---------- Exercise material
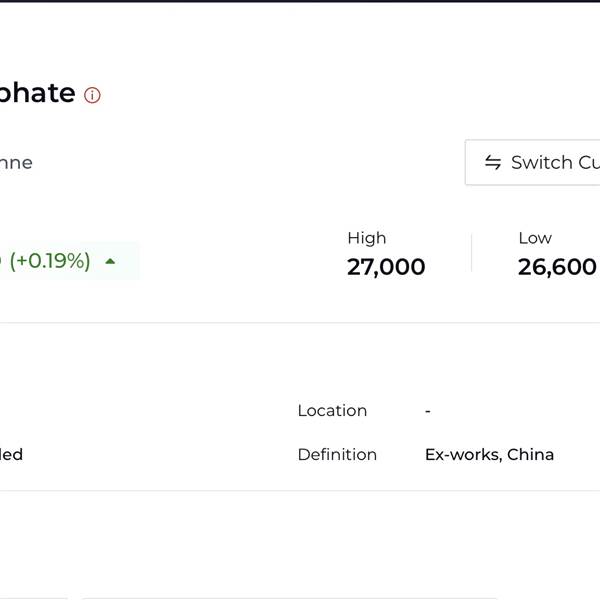Image resolution: width=600 pixels, height=600 pixels.
Task: Click the line below the Definition row
Action: (300, 490)
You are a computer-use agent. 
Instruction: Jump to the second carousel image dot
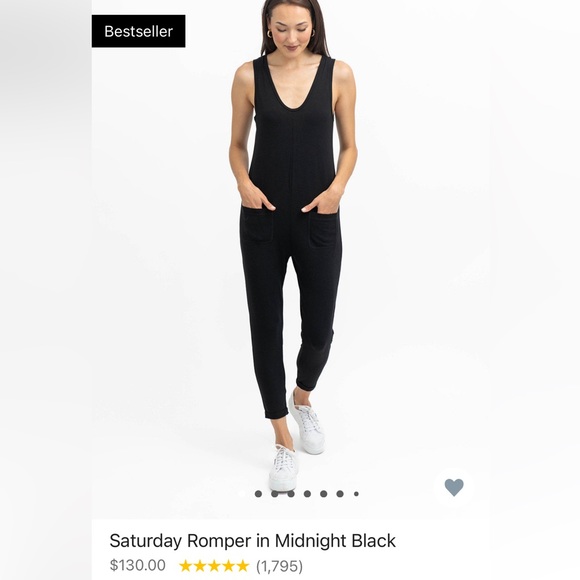click(x=258, y=493)
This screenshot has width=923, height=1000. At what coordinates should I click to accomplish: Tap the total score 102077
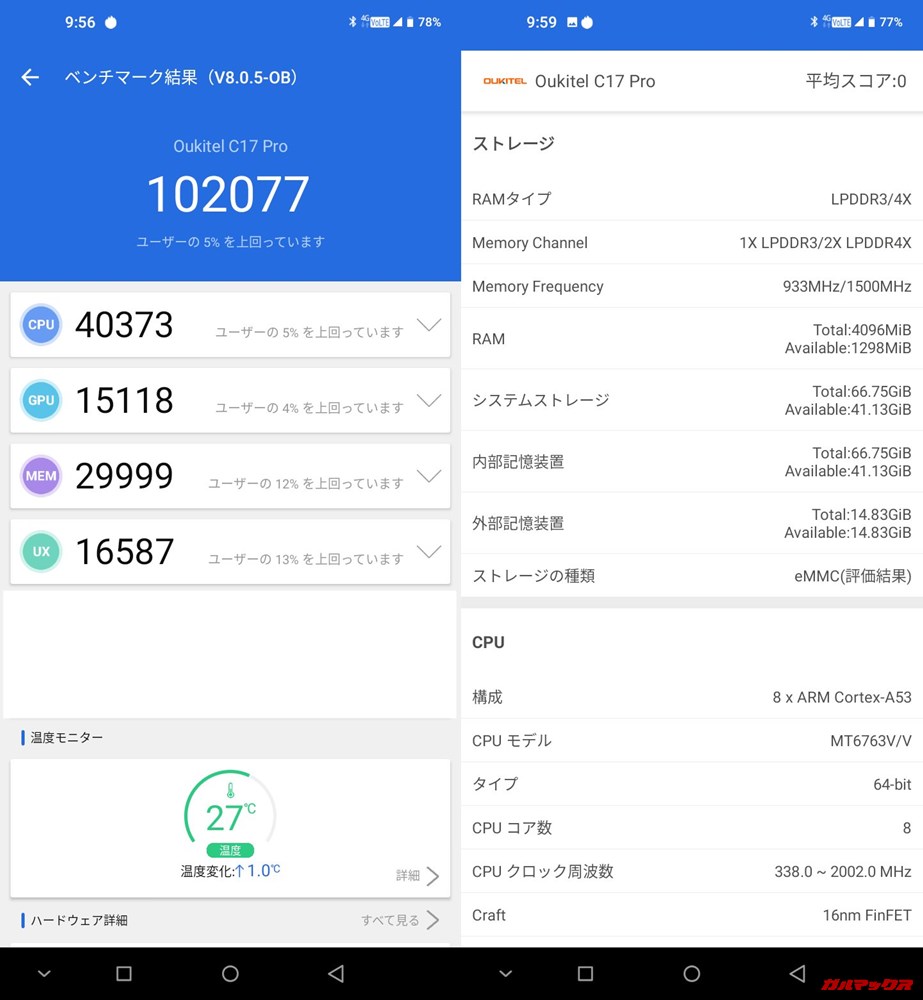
--------------------
--- Task instructions ---
The answer should contain only the lines from the one with "You are a computer-use agent." through the last line of the material, given word for word and without pictures.

--- Answer section ---
You are a computer-use agent. 
Instruction: Jump to the second carousel image dot
click(x=258, y=493)
This screenshot has width=923, height=1000. At what coordinates should I click to accomplish: Tap the total score 102077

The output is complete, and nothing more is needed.